Companies like Skip the Dishes dodge all those requirements. Delivery drivers are independent contractors, the companies claim. That means no protection under employment standards legislation or labour codes. As a result, drivers report earning less than minimum wage. (Just Eat CEO Peter Plumb receives a $1.2 million base salary, plus up to $4.2 million in bonus and stock.)
The proposed class action lawsuit would challenge the claim the workers are independent contractors.
It’s hard to predict the outcome. The rules for determining whether someone is an employee or contractor have been in place for decades, and in B.C. were last reviewed 20 years ago.
“Some of these tests include how much direction and control the worker is subject to, whether the worker operates their own business and has their own clients, whether the worker has a chance of profit or a risk of loss, whether the work they are doing is integral to the business and whether there is an ongoing relationship,” the B.C. government summarizes.
The summary also notes: “The Act is intended to protect as many workers as possible.
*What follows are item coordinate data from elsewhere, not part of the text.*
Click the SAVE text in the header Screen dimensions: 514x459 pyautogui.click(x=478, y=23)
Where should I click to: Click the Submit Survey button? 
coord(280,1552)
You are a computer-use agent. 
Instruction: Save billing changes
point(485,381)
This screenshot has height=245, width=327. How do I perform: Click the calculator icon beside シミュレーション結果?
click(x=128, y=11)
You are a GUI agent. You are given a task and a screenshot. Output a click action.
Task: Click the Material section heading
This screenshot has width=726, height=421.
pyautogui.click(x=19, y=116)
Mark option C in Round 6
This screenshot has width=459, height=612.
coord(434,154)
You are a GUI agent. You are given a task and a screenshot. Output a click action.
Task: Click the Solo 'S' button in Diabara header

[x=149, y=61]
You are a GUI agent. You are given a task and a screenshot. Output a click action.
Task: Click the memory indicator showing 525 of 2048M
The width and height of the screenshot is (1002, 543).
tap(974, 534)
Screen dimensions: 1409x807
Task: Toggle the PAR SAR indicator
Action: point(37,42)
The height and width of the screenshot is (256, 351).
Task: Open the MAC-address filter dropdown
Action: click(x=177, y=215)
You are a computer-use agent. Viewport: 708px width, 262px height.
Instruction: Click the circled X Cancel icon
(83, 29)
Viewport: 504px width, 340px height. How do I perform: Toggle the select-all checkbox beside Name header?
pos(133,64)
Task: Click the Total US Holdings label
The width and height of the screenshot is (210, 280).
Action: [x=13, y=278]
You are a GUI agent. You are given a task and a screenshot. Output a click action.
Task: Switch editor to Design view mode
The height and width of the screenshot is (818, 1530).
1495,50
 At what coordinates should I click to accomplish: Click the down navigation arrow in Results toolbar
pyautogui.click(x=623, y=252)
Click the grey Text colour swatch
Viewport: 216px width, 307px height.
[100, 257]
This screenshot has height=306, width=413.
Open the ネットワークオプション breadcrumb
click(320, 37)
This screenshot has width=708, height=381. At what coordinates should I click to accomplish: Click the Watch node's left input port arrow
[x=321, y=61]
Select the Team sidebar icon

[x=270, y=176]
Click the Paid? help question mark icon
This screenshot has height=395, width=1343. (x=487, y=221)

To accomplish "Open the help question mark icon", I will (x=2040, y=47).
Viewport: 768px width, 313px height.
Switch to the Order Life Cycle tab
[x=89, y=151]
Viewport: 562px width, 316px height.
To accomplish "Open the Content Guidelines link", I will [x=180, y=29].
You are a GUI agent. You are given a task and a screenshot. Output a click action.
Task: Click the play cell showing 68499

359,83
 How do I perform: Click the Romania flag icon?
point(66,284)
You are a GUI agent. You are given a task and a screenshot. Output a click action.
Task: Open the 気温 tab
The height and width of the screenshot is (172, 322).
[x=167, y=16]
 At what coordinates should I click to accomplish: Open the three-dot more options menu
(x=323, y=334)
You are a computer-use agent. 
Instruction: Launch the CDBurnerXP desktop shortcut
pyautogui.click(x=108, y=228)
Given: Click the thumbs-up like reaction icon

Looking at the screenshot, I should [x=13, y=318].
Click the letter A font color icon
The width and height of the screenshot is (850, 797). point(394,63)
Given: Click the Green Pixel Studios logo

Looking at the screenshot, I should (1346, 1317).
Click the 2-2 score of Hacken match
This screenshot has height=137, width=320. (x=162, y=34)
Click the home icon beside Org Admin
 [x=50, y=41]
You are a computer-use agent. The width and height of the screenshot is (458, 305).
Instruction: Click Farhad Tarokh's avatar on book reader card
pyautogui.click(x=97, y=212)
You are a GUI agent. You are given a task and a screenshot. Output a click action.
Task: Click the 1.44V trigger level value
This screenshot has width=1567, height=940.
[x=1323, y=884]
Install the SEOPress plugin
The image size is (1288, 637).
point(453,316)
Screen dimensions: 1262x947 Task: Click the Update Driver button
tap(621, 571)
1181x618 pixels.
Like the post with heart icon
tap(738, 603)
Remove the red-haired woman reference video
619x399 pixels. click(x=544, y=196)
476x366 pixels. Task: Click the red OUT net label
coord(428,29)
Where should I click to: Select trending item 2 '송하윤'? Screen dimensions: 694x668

When deciding if a worker is an employee or an independent contractor, one of the main questions to ask is ‘whose business is it?’”
And this is clearly Skip the Dishes’ business, not Charleen Pokornik’s.
Skip the Dishes has a 2,600-word courier agreement new drivers must accept, and it’s almost entirely focused on confirming the contractor relationship. It also attempts to bar drivers from organizing. “Any claim you may have must be brought individually… and not as a representative plaintiff or class member, and you will not join such claim… or participate in a class action lawsuit, collective or representative proceeding of any kind.”
“It seems that we need more clarification,” Sean MacDonald, a professor at University of Manitoba’s Asper School of Business, told the CBC. “There’s a lot of curiosity how this will all go down, because it will affect a lot of the players in the gig economy.”
MacDonald is wrong. We don’t need more clarification. We need governments to change the laws to protect workers in a changing economy.
It’s not surprising that Uber, Lyft, Skip the Dishes and others have seized the opportunity. They have found a way to make money by meeting consumer needs while exploiting weaknesses in labour laws.
The industry argues it offers workers the chance to choose their own hours. Companies tout the independence of workers and argue their model allows people to work around demands of a full-time job or family responsibilities.
But the reality can be different. New York City has just decided to freeze the number of drivers for taxis and app-based ride services and set a minimum wage. That was based in part on a study that found about 60 per cent of app-based drivers were working full-time and 90 per cent were immigrants. About 85 per cent were making less than the proposed wage the city council had set, linked to the state minimum wage.
Across the U.S., a study found Uber drivers were paid about US$9.21 an hour on average after expenses, less than minimum wage in many cities where they operate.
The whole purpose of employment standard laws and labour codes is to level the playing field and balance the power of workers and employers. The rules establish minimum standards, based on social, economic and political consensus. They allow workers to organize to increase their bargaining power. They ensure the most desperate or vulnerable are protected from exploitation.
But in B.C. and across Canada, the rules are badly outdated.
The issue isn’t about whether app-based companies should exist. It’s about ensuring basic workplace rights are not undermined by their business models. Doing that might make them slightly less profitable, but it doesn’t threaten their existence.
And it would mean people like Charleen Pokornik don’t have to take on corporate giants in court to get a fair deal for workers.